Task details
In the material below, find the line that contains "Viewport: 1568px width, 675px height." and the line that contains "Task: Click the search magnifier icon", then write out exactly those two lines and everything between them.
• • • • •
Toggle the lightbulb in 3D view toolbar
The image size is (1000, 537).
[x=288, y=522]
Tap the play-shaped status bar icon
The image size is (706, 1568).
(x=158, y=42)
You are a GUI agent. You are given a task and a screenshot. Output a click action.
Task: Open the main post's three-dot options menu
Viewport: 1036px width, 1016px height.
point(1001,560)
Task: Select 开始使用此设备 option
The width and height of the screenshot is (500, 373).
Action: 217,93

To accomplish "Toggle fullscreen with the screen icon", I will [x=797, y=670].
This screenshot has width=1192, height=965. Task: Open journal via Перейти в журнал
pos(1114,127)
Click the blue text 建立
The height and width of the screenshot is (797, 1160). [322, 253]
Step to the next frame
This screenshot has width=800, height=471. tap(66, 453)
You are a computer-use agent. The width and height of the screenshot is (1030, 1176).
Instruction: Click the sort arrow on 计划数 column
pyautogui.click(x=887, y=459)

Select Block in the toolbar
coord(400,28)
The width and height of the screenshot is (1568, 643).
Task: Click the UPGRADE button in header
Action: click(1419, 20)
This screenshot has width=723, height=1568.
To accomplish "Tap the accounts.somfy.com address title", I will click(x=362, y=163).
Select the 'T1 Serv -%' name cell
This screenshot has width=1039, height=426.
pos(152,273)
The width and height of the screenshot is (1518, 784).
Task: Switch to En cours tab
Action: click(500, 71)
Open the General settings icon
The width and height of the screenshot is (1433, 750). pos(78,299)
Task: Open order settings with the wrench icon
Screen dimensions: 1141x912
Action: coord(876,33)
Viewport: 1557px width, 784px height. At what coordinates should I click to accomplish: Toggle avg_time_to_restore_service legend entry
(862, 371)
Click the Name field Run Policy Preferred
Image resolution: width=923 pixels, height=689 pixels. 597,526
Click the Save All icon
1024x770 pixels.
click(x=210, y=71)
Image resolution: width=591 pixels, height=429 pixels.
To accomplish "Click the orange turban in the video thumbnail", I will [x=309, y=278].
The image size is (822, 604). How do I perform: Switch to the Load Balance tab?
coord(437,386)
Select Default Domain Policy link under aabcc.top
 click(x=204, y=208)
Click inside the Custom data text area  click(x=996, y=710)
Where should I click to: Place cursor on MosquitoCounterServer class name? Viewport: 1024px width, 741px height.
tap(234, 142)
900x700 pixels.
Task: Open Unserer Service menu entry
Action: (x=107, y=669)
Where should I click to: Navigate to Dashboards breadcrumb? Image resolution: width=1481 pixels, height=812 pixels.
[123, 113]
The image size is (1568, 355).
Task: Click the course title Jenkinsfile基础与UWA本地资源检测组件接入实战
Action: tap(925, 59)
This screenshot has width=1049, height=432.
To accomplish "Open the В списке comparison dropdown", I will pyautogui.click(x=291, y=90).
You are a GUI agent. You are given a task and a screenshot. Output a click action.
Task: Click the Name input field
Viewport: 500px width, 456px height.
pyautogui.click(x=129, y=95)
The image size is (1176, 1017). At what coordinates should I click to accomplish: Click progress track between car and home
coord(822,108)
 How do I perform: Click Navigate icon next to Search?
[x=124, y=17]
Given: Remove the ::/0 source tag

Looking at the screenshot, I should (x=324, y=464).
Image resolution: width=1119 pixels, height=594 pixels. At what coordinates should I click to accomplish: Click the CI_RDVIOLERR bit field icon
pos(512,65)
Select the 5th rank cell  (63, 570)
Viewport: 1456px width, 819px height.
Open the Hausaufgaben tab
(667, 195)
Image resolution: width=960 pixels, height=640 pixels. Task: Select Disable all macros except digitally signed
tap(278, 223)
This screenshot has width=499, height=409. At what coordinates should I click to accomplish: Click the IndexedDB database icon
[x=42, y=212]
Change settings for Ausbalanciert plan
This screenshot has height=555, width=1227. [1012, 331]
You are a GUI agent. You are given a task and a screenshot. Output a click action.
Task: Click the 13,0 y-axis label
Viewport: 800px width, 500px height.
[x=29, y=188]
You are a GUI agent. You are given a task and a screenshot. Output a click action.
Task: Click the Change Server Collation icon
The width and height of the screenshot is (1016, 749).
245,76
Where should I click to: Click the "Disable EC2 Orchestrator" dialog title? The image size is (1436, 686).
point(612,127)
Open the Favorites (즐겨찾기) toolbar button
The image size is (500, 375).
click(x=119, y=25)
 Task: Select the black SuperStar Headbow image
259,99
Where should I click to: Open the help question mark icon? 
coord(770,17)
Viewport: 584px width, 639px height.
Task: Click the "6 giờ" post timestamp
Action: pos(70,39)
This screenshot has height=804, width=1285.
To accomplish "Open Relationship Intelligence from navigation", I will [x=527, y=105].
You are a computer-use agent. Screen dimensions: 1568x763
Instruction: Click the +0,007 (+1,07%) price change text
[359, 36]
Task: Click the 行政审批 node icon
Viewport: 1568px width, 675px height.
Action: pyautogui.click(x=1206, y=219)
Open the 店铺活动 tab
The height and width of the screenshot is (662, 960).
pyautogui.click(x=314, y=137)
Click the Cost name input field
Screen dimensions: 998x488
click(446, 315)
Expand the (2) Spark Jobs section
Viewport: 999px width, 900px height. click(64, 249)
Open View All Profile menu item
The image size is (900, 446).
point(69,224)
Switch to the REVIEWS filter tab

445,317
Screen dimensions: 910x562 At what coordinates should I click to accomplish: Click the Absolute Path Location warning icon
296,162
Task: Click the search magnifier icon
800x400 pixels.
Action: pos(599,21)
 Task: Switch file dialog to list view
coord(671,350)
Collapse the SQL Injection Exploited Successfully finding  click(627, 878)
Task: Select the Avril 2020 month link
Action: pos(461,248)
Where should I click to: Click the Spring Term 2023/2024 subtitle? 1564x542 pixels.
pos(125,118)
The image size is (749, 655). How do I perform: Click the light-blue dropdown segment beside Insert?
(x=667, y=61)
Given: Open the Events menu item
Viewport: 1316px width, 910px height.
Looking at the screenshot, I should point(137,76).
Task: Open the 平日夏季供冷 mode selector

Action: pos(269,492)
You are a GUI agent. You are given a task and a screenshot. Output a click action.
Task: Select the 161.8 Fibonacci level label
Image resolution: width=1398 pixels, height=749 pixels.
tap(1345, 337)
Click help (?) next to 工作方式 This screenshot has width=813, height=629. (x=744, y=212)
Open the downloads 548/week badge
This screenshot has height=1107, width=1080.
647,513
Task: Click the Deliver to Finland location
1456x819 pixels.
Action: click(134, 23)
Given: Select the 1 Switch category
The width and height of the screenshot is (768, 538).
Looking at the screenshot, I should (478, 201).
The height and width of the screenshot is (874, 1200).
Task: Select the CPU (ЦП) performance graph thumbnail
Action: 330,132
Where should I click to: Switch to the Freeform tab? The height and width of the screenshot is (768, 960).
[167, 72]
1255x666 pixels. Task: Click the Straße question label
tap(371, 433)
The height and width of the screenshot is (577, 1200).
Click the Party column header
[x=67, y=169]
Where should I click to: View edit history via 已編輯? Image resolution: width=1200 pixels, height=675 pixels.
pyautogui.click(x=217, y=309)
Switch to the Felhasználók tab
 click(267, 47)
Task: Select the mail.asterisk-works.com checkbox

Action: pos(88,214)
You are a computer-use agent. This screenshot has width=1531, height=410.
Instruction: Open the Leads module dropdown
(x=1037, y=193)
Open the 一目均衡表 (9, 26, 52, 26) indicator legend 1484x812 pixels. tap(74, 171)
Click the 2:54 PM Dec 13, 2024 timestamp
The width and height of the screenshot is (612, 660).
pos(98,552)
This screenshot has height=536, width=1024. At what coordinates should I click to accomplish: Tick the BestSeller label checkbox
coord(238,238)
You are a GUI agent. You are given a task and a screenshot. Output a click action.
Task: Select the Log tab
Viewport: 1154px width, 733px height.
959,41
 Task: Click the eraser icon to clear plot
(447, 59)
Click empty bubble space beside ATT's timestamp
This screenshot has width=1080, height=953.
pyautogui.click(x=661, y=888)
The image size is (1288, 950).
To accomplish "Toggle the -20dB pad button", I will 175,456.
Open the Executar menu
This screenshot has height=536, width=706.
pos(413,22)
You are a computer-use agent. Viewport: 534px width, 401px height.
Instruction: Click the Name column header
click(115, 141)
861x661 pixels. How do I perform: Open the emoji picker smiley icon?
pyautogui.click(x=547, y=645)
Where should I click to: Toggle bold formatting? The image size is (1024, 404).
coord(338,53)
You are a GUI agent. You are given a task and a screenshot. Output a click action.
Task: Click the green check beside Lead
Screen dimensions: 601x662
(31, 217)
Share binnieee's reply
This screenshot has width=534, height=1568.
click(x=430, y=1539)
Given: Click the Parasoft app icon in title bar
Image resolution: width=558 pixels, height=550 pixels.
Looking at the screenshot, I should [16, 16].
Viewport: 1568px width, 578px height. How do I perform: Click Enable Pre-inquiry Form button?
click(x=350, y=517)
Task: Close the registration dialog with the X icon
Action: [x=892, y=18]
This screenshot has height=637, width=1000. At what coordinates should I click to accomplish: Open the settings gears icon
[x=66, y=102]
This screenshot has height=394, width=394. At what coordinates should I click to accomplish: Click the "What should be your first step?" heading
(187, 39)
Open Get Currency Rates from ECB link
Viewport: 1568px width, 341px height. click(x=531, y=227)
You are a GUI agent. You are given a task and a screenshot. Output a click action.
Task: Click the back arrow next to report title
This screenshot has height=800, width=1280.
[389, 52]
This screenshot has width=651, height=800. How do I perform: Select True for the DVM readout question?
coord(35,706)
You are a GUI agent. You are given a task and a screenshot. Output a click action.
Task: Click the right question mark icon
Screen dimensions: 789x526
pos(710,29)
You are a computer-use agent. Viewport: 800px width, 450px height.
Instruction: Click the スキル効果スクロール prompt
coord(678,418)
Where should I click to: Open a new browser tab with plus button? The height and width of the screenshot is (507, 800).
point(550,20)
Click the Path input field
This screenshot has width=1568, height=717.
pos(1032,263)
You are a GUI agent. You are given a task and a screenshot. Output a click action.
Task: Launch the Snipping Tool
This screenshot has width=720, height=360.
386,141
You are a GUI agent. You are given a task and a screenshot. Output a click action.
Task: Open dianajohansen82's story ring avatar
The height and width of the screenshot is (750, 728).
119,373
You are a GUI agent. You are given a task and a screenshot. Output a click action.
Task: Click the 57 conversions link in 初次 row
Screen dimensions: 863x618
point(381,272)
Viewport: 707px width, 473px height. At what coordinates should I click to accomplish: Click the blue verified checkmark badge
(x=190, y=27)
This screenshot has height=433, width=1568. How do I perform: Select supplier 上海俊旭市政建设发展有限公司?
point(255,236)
• • • • •
Expected output
Viewport: 1568px width, 675px height.
Action: pyautogui.click(x=1206, y=219)
Open the 店铺活动 tab
The height and width of the screenshot is (662, 960).
pyautogui.click(x=314, y=137)
Click the Cost name input field
Screen dimensions: 998x488
click(446, 315)
Expand the (2) Spark Jobs section
Viewport: 999px width, 900px height. click(64, 249)
Open View All Profile menu item
The image size is (900, 446).
point(69,224)
Switch to the REVIEWS filter tab

445,317
Screen dimensions: 910x562 At what coordinates should I click to accomplish: Click the Absolute Path Location warning icon
296,162
Task: Click the search magnifier icon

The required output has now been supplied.